Next, Manson alleges that he was denied the opportunity to testify personally before a committee on workplace violence. Assuming this is true, it is not evidence of a materially adverse change in the terms and conditions of employment. See Haugerud, 259 F.3d at 690-91; Rabinovitz, 89 F.3d at 488. Again, GM had to deal with a situation of potential workplace violence, and did so. Manson does not like the outcome of GM's response, but the court will not second guess GM's actions in this situation. See McCoy v. WGN Continental Broad. Co., 957 F.2d 368, 373 (7th Cir. 1992) (noting that federal courts do not "sit as a super-personnel department that re-examines an entity's business decisions."); see also Vore, 32 F.3d at 1162 (noting that federal laws prohibit discrimination in the workplace, but do not guarantee a utopian workplace).

Finally, Manson's last two assertions, that he was denied overtime hours and that GM was selectively enforcing the 20 minute lunch break against him, are without merit. Manson admitted in his deposition that he was not sure that the denial of overtime hours was racially motivated, and that the alleged selective enforcement of a short lunch period was not a basis for this suit. These admissions doom any allegation that these events can be considered adverse employment actions.

* [Complete the following]:
• a. List every case that the opinion excerpt cites by name.
• b. Answer these questions using the opinion excerpt:
(i) What was the subject of the committee before which Manson says he was denied the opportunity to testify personally?
(ii) How long was the lunch break that Manson says GM selectively enforced against him?
(iii) Which court and year are given for McCoy v. WGN Continental Broad. Co.?
• c. Reproduce word for word the part of the opinion excerpt that opens with the words "Next, Manson alleges" and closes with "a utopian workplace).".
The items that come next have no connection to the opinion excerpt.

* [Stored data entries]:
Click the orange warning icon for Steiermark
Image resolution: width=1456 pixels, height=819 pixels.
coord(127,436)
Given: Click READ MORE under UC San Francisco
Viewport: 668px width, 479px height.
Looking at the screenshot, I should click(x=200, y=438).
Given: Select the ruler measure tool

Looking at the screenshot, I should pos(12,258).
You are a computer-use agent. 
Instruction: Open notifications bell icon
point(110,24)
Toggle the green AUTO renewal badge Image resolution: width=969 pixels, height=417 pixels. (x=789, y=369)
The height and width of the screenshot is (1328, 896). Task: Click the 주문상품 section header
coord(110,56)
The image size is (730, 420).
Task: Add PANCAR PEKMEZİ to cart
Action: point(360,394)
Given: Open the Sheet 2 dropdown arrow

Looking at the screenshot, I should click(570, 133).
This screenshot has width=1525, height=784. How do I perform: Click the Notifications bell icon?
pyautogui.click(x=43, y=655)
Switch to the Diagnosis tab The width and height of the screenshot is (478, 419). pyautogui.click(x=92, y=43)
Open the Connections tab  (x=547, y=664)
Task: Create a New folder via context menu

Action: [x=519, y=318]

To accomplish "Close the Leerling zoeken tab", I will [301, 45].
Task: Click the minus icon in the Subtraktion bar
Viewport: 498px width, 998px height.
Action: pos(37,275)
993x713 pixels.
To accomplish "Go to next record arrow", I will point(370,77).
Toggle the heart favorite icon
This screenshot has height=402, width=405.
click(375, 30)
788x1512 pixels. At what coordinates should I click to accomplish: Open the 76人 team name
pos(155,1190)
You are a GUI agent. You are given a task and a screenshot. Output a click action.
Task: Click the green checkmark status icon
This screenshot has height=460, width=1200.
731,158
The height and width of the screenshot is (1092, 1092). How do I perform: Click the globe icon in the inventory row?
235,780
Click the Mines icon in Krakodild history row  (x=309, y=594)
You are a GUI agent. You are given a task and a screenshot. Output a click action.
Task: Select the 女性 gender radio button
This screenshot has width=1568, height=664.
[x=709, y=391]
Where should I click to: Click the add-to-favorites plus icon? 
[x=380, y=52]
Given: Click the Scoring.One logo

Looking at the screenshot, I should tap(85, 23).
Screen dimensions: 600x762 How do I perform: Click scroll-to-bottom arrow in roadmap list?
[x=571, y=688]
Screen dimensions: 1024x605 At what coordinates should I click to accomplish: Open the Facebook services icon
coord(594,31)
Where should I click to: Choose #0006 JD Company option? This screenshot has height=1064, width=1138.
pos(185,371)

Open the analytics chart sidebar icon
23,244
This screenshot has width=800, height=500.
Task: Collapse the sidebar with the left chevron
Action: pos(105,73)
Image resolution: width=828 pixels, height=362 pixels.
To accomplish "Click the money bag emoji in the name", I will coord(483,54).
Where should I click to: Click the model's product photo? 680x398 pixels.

* [Answers for the exercise]:
• a.
Haugerud
Rabinovitz
McCoy v. WGN Continental Broad. Co.
Vore

• b.
(i) Workplace violence.
(ii) 20 minutes.
(iii) The 7th Circuit, 1992.

• c.
Next, Manson alleges that he was denied the opportunity to testify personally before a committee on workplace violence. Assuming this is true, it is not evidence of a materially adverse change in the terms and conditions of employment. See Haugerud, 259 F.3d at 690-91; Rabinovitz, 89 F.3d at 488. Again, GM had to deal with a situation of potential workplace violence, and did so. Manson does not like the outcome of GM's response, but the court will not second guess GM's actions in this situation. See McCoy v. WGN Continental Broad. Co., 957 F.2d 368, 373 (7th Cir. 1992) (noting that federal courts do not "sit as a super-personnel department that re-examines an entity's business decisions."); see also Vore, 32 F.3d at 1162 (noting that federal laws prohibit discrimination in the workplace, but do not guarantee a utopian workplace).